This survey course will focus on the legal issues surrounding gay and lesbian parenting, contrasting the approach of various nations with the prevailing approaches in the United States. The course will address the legal issues faced by the LGBT community with particular emphasis on children of LGBT couples.
This is a survey course designed to prepare future lawyers to deal with the types of local government issues often encountered in private practice or as a local government lawyer. The course begins with a study of the types of local governments and their powers. The legal relationships of local governments with each other and with the state and national government will also be examined. Other areas of coverage may include local government revenue powers, legal liability of local governments, local government employment law, local government contracting, land use control, and researching local government law. The course is designed to teach the basics of local government law for any state, but many of the cases and illustrations will focus on California law and current events.
A lecture and simulation course covering the principles and skills used in mediation. The course also offers a comparative overview of the field of alternative dispute resolution, and in particular the practical differences between using arbitration or mediation in resolving disputes. Simulations and other exercises are conducted to develop practice skills and to explore the public policy and legal issues that arise.
An examination of the legal issues involved in real estate sales and financing; subdivision financing and development; planned unit development, condominiums, cooperatives, and income-producing (rental) properties; and tax considerations.
Student teams research and prepare appellate briefs and practice oral arguments, under the direction of a faculty advisor or faculty coach and/or provide other services for general Moot Court Honors Board (MCHB) activities. Enrollment is based on membership on the MCHB and subject to the approval of the MCHB and faculty advisor(s).
The course will consider business and legal issues in the acquisition of rights and services involved in developing and producing a motion picture based on real events, using legal decisions, contracts, and collective bargaining excerpts.
This course provides you with a “behind the scenes” look at the music industry while teaching the basics of the various aspects of the business. Areas of course coverage may include recorded music, music publishing, live events/touring, merchandising, and a variety of other exploitations of music. Basic terms of each of the key agreements (e.g., Exclusive Recording Agreements, Co-Publishing Agreements, Producer Agreements, etc.) and the various modes of distribution of music (e.g., records, radio, sheet music, internet, film, TV, etc.) will be analyzed.

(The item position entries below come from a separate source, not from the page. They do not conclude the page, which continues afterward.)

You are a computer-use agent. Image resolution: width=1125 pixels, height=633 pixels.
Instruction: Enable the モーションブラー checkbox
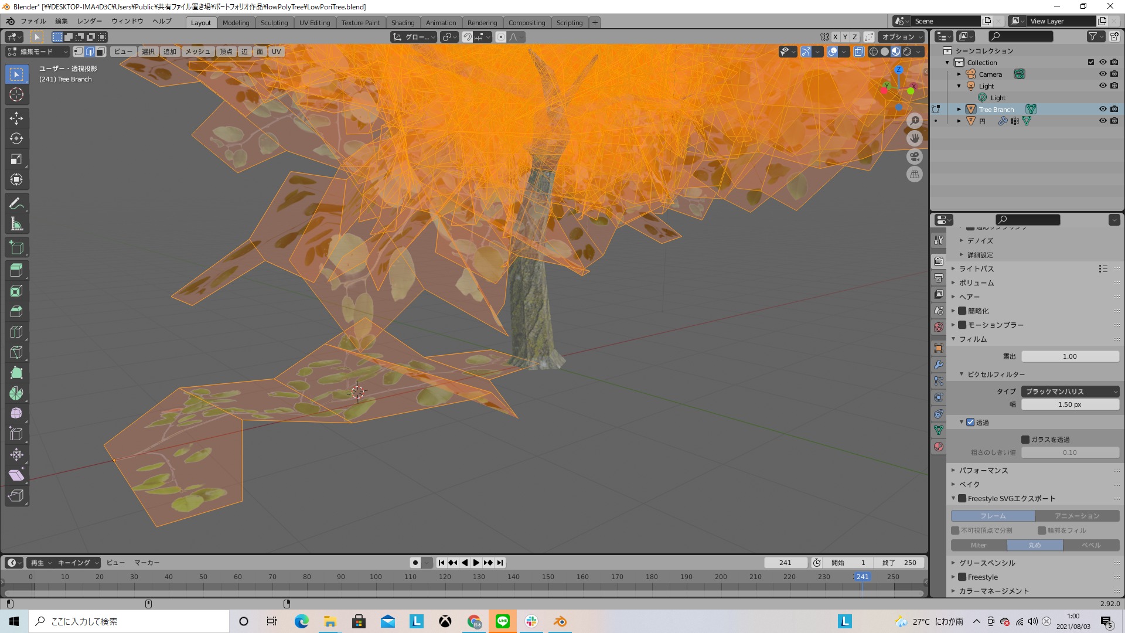coord(962,325)
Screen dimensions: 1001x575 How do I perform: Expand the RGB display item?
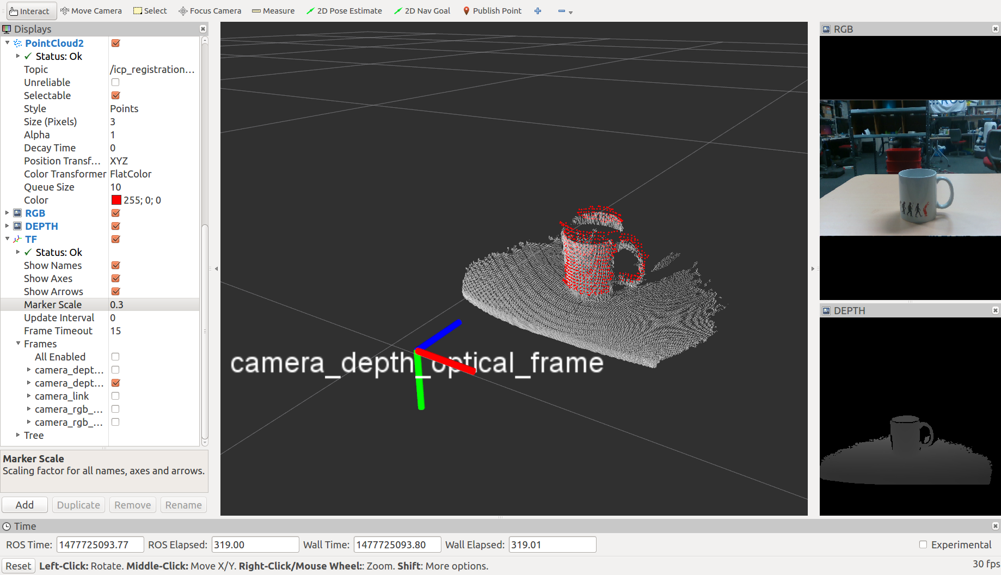pyautogui.click(x=7, y=213)
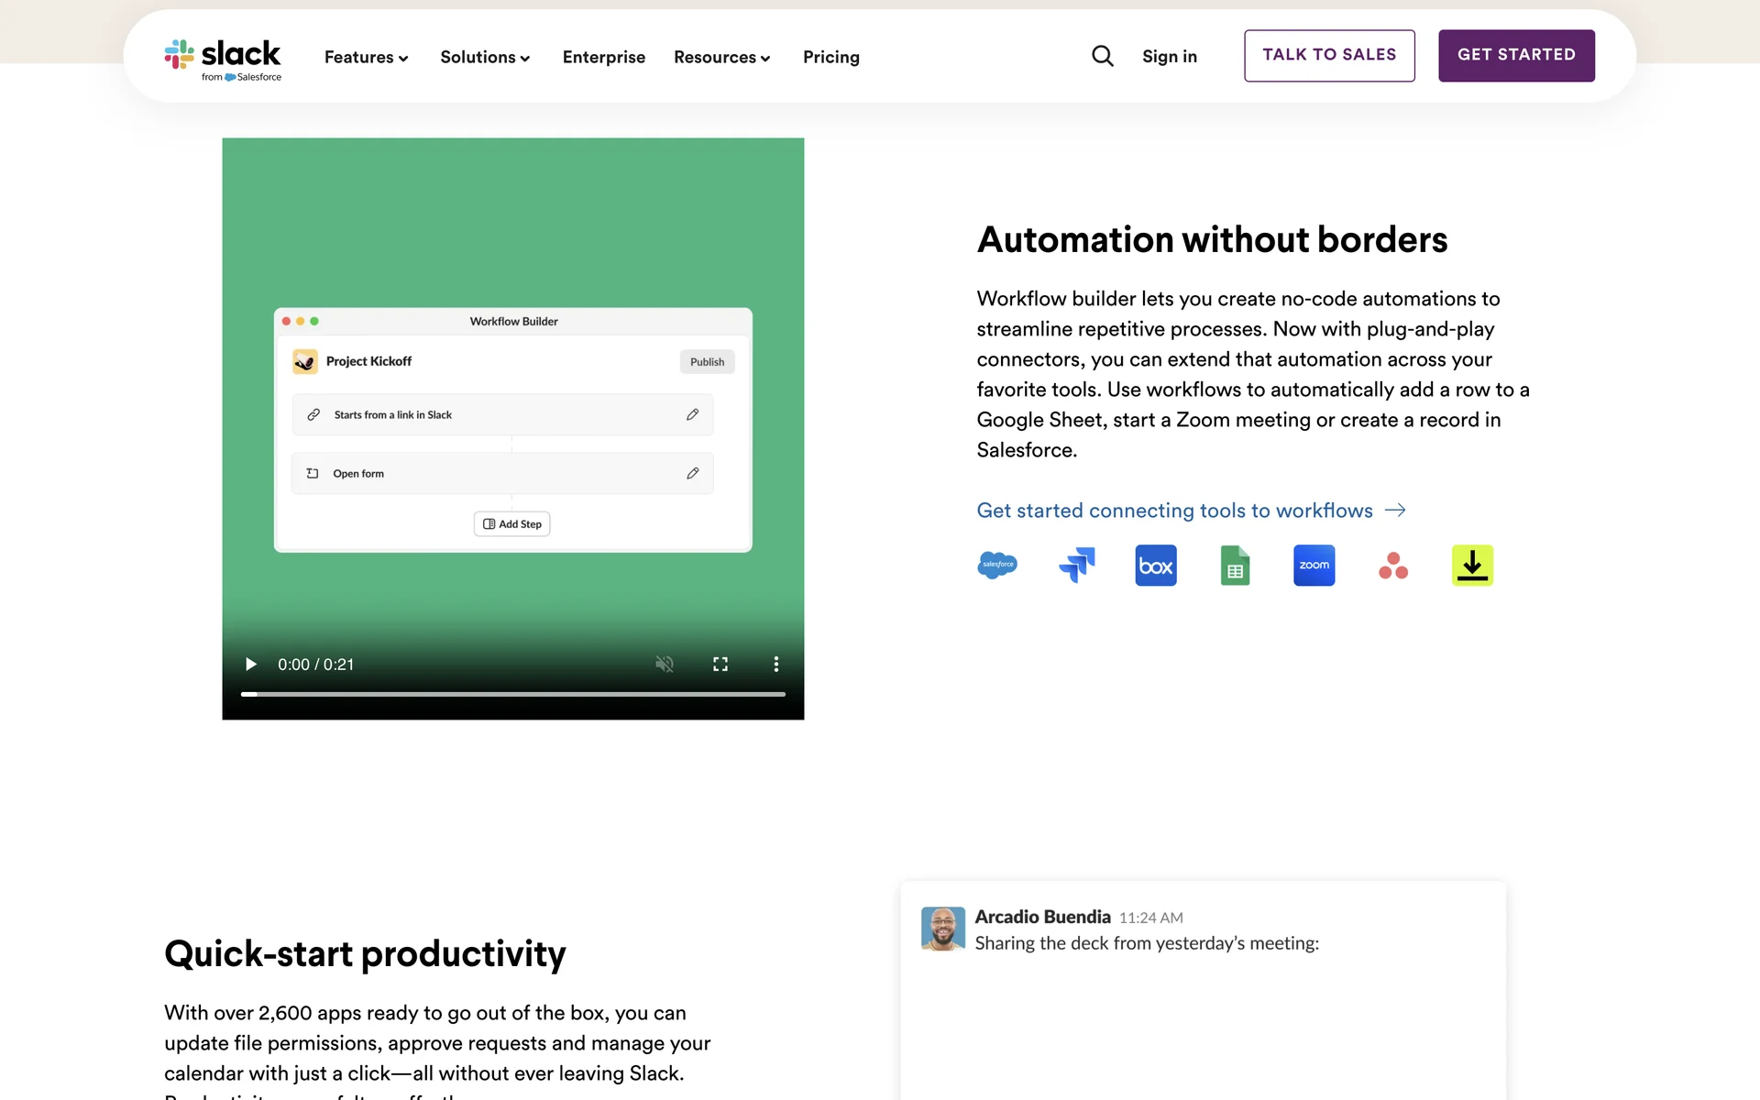Click the yellow download arrow icon
Image resolution: width=1760 pixels, height=1100 pixels.
(x=1472, y=566)
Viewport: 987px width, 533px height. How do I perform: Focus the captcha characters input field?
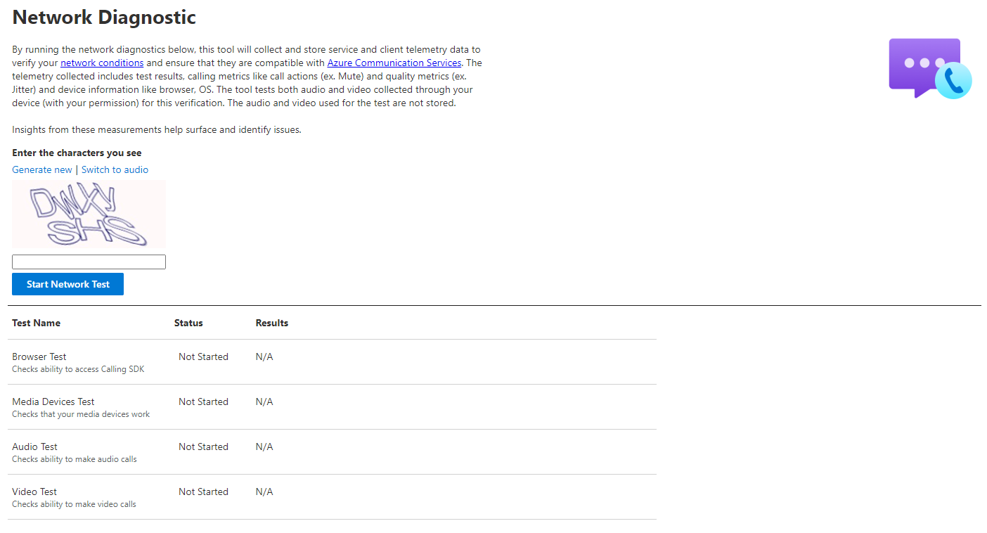tap(89, 262)
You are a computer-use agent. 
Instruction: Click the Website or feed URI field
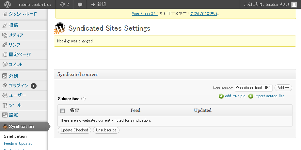[253, 88]
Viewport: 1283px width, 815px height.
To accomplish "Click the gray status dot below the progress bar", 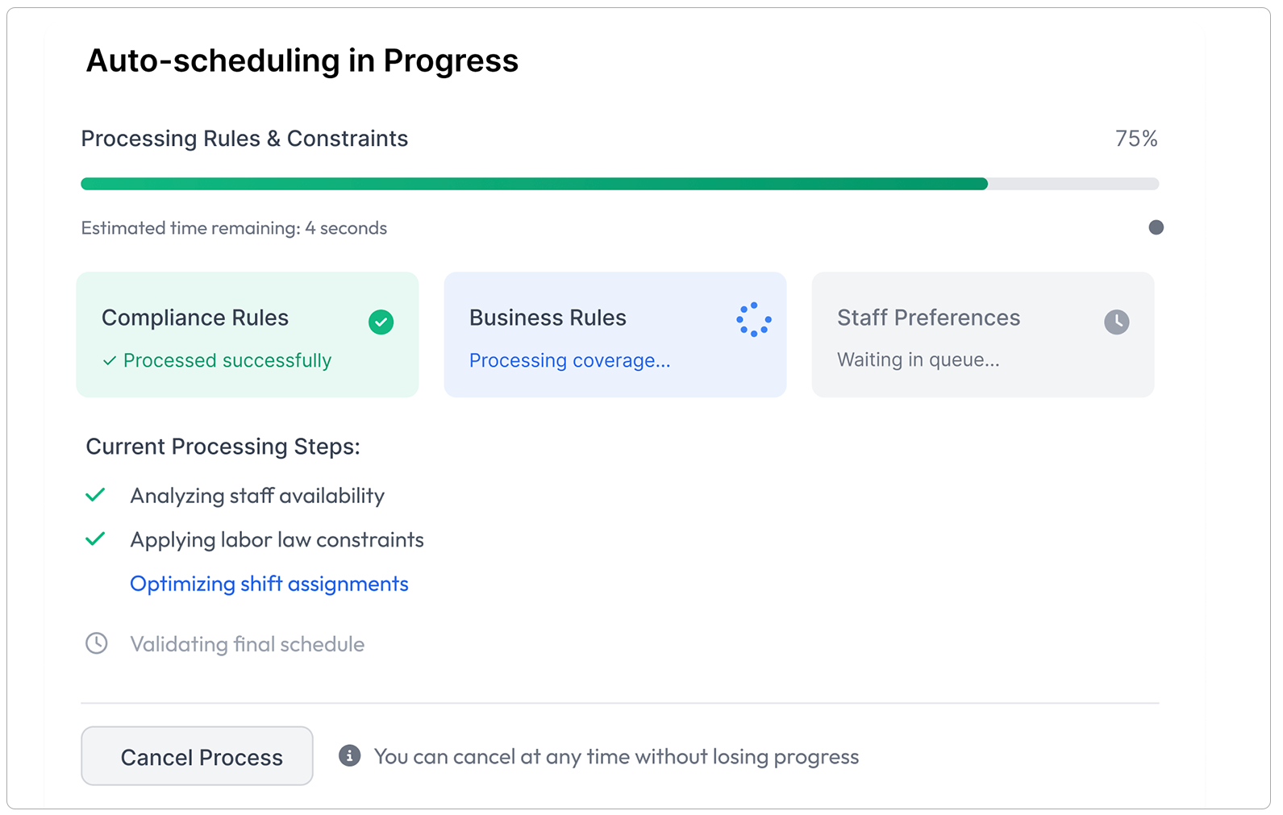I will 1156,227.
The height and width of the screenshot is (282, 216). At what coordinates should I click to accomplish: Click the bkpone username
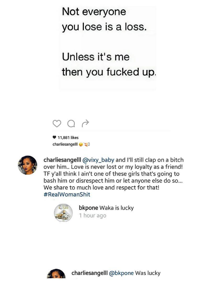click(x=88, y=208)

This course is a survey of the historical development of Islamic jurisprudence and interaction of Islamic law and the modern nation state, with a focus on Middle Eastern and South Asian countries. The course will begin by an overview of how Islamic law developed, focusing on primary sources of law, and methods of interpretations. The rest of the course will be about the various experiences of Muslim communities in countries such as Egypt, Turkey, India, Pakistan, Iran and the United States. Contemporary events such as Arab uprisings are among the topics that will be discussed.
Topics covered may include the analysis of the relationship between Native American tribes and federal and state governments; the role of Congress, the Bureau of Indian Affairs, and tribal governments; Native American education; economic development on reservations; water, hunting, and fishing rights; religion; criminal justice, and the role of customary Native American laws; urban Native American rights; and the status of California Native American "Rancherias."